Extracted records:
--------
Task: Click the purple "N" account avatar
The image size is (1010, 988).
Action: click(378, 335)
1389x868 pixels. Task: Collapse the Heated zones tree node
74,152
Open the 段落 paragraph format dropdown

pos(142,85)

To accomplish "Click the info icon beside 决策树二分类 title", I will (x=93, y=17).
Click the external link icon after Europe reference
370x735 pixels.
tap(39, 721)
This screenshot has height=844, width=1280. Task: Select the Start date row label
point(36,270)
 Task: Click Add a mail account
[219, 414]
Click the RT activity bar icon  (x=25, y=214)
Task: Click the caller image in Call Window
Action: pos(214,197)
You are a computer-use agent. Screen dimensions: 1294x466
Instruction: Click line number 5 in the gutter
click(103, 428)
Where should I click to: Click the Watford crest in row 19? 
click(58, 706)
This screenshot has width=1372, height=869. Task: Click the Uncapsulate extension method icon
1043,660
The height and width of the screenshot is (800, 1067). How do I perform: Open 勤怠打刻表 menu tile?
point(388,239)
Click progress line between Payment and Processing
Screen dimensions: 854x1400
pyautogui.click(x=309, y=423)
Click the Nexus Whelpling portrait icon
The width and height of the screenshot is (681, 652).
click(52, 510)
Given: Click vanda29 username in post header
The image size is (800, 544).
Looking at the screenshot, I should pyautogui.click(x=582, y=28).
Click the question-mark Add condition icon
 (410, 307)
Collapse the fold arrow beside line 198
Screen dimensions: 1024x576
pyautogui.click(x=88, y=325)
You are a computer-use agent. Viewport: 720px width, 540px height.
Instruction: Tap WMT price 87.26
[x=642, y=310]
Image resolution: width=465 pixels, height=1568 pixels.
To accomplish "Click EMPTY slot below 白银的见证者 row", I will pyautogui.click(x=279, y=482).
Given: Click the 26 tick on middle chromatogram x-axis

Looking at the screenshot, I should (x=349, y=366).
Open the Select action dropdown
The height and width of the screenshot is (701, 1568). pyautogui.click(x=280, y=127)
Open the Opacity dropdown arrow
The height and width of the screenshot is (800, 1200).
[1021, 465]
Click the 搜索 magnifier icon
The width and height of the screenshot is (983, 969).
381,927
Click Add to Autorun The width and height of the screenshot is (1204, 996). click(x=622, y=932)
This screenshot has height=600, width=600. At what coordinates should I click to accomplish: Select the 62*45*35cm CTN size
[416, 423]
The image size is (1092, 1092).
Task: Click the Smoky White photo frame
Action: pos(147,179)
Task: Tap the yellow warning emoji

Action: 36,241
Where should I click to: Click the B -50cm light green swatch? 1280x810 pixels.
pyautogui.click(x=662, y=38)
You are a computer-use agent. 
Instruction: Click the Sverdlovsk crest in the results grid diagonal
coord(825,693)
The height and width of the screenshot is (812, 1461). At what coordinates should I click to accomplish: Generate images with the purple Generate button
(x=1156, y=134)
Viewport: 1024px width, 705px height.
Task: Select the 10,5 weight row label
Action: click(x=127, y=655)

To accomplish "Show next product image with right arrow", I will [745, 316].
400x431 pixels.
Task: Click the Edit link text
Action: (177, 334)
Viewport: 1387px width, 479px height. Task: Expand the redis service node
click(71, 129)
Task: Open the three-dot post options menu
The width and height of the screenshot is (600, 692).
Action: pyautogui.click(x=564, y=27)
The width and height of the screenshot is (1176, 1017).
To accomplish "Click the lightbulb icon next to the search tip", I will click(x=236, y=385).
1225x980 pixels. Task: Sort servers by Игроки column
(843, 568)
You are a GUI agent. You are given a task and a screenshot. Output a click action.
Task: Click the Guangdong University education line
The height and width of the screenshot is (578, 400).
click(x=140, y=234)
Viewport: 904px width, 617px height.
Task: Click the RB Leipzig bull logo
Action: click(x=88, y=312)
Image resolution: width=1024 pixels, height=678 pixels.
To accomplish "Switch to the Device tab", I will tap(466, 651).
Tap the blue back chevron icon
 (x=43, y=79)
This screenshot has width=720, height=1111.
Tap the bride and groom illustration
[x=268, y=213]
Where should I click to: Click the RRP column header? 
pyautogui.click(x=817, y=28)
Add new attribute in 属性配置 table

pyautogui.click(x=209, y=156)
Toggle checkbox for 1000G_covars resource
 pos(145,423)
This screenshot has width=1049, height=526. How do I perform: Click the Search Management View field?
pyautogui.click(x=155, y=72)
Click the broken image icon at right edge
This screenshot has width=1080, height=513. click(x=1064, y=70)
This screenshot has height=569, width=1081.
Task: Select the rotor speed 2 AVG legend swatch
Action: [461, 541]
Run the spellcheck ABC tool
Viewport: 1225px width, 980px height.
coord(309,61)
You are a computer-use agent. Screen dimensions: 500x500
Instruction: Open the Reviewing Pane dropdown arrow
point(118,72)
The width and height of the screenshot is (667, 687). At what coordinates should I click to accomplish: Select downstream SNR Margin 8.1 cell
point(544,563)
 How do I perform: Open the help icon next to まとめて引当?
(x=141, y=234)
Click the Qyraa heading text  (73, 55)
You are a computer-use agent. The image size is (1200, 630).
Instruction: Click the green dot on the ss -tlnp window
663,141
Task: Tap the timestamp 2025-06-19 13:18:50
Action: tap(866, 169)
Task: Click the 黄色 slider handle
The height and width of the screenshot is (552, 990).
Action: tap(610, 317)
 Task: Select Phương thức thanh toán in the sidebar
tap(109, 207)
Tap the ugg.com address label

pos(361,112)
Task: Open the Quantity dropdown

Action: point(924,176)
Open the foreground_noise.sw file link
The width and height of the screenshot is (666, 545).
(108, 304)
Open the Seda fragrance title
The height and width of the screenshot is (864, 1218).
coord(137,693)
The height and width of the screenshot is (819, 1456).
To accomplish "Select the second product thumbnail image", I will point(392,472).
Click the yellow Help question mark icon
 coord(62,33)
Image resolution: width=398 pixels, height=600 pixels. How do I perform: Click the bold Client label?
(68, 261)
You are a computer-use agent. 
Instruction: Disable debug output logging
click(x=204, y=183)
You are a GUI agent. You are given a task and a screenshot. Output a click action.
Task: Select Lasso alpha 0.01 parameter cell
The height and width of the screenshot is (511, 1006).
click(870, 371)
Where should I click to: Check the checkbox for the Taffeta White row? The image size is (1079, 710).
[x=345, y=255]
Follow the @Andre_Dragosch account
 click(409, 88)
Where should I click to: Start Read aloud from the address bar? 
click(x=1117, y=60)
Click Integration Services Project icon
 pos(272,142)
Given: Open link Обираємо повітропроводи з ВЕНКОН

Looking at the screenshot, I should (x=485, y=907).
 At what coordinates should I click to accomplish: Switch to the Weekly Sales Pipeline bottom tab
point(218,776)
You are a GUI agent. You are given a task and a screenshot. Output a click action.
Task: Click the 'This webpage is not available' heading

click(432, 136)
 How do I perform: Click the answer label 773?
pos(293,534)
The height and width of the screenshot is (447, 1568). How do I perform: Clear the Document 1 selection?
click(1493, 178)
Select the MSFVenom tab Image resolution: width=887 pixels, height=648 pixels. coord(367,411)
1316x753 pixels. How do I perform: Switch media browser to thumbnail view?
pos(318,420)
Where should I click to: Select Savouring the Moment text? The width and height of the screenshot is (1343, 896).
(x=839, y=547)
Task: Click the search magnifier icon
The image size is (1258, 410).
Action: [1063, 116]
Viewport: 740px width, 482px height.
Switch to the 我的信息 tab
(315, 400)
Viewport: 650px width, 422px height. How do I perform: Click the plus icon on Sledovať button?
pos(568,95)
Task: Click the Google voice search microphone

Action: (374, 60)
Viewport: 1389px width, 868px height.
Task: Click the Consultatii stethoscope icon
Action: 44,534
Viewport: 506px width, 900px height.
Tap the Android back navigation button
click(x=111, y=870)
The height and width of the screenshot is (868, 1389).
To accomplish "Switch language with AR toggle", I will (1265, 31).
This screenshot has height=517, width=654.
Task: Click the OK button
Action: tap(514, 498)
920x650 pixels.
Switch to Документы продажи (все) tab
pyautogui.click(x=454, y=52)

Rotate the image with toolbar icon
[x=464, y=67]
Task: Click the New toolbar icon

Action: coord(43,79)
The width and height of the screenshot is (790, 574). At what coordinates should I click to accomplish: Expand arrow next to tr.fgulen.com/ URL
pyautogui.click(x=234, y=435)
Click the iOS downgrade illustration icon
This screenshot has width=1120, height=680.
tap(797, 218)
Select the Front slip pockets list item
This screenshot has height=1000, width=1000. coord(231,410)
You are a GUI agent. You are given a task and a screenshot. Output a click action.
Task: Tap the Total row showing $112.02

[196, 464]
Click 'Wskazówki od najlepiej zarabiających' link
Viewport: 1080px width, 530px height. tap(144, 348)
--------
Action item:
Which lines of the data include the string "computer"? Find them and copy each one.

Reply:
You are a computer-use agent. Screen dimensions: 1294x466
You are a computer-use agent. Viewport: 720px width, 540px height.
You are a computer-use agent. 
You are a computer-use agent. Screen dimensions: 500x500
You are a computer-use agent. The image size is (1200, 630).
You are a computer-use agent. 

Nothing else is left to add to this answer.